**The problem:** Present the part of the data that opens with the line containing "This screenshot has width=470, height=557." and closes with the line containing "Image resolution: width=796", both included, as a Markdown table with the columns No. and Text, one row per line, skipping blank lines.

**Given data:**
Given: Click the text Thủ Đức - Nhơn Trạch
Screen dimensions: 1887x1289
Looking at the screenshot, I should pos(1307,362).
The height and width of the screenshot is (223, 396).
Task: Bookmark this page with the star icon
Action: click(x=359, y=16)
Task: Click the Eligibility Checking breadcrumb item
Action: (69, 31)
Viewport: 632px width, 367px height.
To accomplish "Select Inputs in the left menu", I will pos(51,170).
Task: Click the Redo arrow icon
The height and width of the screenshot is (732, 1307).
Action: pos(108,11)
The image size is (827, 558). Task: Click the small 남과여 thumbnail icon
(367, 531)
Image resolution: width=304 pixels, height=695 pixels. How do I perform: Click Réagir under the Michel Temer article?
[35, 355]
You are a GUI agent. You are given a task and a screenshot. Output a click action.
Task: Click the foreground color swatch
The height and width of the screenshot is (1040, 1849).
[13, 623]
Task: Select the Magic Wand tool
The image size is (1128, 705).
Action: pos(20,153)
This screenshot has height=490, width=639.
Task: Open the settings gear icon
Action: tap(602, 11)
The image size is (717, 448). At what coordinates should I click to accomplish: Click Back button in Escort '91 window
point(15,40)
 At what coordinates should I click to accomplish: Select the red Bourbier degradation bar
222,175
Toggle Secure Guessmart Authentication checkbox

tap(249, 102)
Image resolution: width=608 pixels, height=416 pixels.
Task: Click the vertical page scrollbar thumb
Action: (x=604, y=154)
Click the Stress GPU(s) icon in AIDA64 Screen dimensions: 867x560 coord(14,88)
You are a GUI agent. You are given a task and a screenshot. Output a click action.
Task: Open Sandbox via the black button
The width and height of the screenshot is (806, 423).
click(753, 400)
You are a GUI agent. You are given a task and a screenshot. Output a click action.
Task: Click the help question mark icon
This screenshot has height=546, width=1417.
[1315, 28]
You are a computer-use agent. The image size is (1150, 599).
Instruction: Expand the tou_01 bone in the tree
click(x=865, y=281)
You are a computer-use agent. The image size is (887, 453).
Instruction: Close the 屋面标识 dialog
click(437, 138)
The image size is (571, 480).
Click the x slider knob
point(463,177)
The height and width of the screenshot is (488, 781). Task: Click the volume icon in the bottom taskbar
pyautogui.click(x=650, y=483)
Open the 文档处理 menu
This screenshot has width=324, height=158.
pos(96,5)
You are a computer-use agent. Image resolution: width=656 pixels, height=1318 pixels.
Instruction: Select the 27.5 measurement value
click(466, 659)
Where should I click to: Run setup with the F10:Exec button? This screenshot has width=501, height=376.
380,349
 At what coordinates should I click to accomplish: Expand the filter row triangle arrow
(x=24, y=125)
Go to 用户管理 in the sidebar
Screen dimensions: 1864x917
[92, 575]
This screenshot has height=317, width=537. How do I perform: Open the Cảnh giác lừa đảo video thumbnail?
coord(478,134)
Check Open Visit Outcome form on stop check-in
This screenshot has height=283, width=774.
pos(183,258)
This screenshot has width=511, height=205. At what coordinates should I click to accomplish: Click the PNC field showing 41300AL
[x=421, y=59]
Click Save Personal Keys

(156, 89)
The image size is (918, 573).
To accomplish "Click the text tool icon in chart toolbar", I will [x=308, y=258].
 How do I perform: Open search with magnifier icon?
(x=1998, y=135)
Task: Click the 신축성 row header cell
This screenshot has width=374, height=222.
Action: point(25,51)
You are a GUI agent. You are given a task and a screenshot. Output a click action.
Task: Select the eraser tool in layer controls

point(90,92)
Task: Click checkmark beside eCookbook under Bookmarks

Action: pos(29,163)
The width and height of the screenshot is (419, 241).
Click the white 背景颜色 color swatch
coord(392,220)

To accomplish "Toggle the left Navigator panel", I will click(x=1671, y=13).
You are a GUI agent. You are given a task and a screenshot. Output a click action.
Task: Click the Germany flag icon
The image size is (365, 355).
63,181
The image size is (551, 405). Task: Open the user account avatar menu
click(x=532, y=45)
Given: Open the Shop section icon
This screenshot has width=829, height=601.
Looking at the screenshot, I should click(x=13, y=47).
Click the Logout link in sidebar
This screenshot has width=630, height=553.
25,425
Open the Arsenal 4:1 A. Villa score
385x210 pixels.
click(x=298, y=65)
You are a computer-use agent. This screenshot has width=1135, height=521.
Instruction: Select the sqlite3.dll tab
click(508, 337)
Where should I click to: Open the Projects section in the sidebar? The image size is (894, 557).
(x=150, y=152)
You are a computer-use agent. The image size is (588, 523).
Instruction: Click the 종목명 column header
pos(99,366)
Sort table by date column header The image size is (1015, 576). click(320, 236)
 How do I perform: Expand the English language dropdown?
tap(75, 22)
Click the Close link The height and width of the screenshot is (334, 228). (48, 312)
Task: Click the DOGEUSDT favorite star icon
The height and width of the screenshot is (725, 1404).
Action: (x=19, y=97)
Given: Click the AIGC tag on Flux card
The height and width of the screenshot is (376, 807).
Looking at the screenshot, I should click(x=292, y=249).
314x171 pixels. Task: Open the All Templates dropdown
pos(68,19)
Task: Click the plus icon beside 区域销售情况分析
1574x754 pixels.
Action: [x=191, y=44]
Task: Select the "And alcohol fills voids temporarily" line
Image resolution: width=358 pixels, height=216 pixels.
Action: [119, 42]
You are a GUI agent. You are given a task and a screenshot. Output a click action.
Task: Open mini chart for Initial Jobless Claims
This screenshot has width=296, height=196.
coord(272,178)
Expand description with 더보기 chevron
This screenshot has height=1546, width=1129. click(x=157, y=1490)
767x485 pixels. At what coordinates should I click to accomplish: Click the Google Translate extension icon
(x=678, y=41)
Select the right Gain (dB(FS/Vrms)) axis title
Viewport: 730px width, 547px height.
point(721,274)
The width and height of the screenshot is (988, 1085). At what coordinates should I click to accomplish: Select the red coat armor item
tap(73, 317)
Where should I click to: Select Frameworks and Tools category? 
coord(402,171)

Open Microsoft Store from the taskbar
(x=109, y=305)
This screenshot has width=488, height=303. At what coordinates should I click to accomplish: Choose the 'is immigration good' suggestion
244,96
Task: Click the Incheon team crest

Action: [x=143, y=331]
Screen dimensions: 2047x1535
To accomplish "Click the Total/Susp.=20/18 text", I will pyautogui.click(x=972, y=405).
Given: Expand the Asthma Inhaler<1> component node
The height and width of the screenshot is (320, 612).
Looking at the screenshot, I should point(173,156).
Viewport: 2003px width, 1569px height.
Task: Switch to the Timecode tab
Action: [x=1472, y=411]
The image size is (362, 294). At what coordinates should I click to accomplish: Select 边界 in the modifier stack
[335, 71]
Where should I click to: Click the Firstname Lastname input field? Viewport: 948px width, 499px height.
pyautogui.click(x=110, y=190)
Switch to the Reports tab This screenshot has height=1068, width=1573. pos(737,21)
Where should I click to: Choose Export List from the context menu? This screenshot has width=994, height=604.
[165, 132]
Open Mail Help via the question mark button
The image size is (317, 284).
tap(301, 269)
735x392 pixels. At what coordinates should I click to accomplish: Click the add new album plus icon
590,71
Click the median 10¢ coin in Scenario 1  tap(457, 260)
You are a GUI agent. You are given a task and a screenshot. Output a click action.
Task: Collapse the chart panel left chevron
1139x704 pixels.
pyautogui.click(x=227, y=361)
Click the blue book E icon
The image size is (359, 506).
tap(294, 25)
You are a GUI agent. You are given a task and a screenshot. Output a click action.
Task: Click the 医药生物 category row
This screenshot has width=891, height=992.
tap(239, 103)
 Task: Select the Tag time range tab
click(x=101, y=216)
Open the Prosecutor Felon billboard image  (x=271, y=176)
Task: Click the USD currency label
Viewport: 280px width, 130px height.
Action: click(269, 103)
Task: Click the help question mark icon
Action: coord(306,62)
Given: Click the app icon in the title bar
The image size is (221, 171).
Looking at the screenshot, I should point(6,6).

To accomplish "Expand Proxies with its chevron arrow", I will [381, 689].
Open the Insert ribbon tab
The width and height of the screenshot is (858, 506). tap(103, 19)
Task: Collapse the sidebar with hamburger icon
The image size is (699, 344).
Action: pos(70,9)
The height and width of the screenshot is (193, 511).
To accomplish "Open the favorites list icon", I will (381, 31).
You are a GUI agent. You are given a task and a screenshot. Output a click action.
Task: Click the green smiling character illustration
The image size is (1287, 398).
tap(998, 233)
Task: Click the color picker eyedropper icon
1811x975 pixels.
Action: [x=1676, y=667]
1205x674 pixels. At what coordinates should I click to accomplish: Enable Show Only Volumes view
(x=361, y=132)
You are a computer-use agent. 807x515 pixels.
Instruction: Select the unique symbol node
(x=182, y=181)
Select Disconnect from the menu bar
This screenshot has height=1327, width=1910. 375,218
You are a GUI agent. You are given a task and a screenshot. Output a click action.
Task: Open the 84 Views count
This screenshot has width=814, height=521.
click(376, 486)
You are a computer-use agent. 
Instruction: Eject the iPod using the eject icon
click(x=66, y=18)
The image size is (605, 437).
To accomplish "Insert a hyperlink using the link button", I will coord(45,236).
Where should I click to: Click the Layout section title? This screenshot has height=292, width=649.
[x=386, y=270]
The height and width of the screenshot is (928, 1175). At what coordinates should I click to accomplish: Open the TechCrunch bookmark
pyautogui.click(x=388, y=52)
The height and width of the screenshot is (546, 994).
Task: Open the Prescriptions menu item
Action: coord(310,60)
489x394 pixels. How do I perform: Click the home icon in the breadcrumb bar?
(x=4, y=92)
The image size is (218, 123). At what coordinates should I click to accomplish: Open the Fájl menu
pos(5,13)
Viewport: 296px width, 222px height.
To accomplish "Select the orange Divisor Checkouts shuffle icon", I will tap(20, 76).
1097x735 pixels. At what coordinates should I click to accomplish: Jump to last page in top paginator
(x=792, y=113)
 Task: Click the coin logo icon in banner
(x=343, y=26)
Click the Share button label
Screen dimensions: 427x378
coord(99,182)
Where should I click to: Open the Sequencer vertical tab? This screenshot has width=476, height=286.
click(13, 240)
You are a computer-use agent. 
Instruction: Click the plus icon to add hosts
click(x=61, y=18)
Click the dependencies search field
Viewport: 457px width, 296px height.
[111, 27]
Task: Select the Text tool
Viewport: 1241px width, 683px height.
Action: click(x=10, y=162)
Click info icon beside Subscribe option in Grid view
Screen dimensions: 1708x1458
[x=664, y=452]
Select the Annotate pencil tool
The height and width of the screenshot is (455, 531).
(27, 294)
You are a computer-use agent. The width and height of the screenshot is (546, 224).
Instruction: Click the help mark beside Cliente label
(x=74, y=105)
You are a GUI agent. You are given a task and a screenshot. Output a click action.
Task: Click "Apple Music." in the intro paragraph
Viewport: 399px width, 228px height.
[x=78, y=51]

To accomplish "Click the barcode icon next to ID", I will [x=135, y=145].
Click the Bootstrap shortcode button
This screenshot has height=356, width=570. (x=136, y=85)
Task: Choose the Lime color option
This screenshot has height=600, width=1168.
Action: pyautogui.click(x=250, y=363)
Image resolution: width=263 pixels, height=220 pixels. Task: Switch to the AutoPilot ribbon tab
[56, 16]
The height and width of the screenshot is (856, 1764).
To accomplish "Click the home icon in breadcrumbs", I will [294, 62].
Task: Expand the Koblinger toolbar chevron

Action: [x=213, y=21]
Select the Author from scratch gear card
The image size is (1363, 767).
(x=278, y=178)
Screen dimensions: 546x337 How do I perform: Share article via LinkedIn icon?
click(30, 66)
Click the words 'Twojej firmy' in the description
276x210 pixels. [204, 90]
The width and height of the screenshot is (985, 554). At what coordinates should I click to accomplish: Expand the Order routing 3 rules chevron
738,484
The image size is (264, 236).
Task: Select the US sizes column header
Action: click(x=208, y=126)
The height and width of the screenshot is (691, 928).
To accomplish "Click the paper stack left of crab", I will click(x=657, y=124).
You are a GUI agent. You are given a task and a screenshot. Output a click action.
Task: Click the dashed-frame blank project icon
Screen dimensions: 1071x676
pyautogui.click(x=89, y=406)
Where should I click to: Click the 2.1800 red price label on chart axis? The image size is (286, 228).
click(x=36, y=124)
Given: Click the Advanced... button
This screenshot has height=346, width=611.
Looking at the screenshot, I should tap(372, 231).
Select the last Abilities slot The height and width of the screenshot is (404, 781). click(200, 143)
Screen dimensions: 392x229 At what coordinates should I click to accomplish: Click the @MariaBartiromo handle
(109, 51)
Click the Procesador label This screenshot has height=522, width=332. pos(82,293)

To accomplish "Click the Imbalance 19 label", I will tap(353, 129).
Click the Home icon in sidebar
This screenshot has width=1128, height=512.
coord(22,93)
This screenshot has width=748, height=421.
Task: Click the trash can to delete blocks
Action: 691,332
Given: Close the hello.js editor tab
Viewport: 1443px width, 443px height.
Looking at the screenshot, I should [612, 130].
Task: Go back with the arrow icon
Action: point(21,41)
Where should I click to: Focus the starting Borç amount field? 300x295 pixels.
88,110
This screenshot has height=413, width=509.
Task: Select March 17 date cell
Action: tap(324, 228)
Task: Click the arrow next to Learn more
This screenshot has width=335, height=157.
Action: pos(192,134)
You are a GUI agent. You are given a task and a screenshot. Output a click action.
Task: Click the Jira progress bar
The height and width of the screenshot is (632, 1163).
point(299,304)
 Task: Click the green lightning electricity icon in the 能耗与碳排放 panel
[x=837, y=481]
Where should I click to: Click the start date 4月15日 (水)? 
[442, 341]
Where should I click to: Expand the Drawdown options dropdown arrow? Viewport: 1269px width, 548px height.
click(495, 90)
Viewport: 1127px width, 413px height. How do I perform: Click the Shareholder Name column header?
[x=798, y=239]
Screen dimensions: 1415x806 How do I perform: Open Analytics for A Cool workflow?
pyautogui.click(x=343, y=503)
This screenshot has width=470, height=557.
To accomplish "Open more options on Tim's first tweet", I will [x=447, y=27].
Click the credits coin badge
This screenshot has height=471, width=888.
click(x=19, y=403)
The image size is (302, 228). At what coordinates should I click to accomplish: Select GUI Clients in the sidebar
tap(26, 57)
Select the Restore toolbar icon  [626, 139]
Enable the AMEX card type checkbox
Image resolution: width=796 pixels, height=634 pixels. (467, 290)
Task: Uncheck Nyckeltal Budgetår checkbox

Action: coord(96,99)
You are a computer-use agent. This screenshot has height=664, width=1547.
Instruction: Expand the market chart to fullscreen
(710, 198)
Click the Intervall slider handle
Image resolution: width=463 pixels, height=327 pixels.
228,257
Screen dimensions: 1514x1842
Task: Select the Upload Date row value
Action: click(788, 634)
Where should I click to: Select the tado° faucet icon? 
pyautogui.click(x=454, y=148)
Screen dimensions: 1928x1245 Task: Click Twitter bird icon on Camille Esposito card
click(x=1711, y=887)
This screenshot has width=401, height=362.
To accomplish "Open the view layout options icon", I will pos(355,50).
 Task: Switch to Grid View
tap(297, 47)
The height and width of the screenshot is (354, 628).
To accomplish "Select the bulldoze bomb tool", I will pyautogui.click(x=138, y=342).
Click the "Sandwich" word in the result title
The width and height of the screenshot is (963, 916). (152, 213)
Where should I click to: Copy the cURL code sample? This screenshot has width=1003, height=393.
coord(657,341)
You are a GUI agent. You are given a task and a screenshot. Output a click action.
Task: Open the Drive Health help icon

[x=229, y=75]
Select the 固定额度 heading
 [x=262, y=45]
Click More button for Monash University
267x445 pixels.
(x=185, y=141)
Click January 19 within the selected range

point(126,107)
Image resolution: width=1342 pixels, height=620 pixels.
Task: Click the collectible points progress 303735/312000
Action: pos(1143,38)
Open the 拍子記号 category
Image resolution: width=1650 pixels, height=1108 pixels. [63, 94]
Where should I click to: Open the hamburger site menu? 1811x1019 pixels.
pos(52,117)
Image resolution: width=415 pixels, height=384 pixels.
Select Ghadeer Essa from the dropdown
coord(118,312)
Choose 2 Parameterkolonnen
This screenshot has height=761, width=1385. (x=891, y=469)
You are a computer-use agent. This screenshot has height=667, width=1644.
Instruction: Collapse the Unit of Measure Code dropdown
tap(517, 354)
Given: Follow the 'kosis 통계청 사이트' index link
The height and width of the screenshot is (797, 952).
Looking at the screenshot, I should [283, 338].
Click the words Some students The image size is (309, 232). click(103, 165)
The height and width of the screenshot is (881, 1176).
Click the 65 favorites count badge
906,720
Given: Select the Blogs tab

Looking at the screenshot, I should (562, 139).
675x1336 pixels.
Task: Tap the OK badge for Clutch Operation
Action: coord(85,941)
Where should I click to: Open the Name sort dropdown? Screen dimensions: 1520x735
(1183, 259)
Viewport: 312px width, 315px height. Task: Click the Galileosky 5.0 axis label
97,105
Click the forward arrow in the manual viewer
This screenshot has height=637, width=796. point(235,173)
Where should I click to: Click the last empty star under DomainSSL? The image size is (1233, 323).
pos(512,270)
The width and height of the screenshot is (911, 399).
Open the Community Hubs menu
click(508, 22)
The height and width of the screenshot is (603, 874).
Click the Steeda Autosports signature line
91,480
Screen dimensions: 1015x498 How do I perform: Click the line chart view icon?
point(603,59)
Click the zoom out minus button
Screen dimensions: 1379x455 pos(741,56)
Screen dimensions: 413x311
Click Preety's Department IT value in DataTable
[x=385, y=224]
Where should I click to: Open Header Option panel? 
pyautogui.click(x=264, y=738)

**Exercise response:**
| No. | Text |
|---|---|
| 1 | This screenshot has width=470, height=557. |
| 2 | To accomplish "Open more options on Tim's first tweet", I will [x=447, y=27]. |
| 3 | Click the credits coin badge |
| 4 | This screenshot has height=471, width=888. |
| 5 | click(x=19, y=403) |
| 6 | The image size is (302, 228). At what coordinates should I click to accomplish: Select GUI Clients in the sidebar |
| 7 | tap(26, 57) |
| 8 | Select the Restore toolbar icon  [626, 139] |
| 9 | Enable the AMEX card type checkbox |
| 10 | Image resolution: width=796 pixels, height=634 pixels. (467, 290) |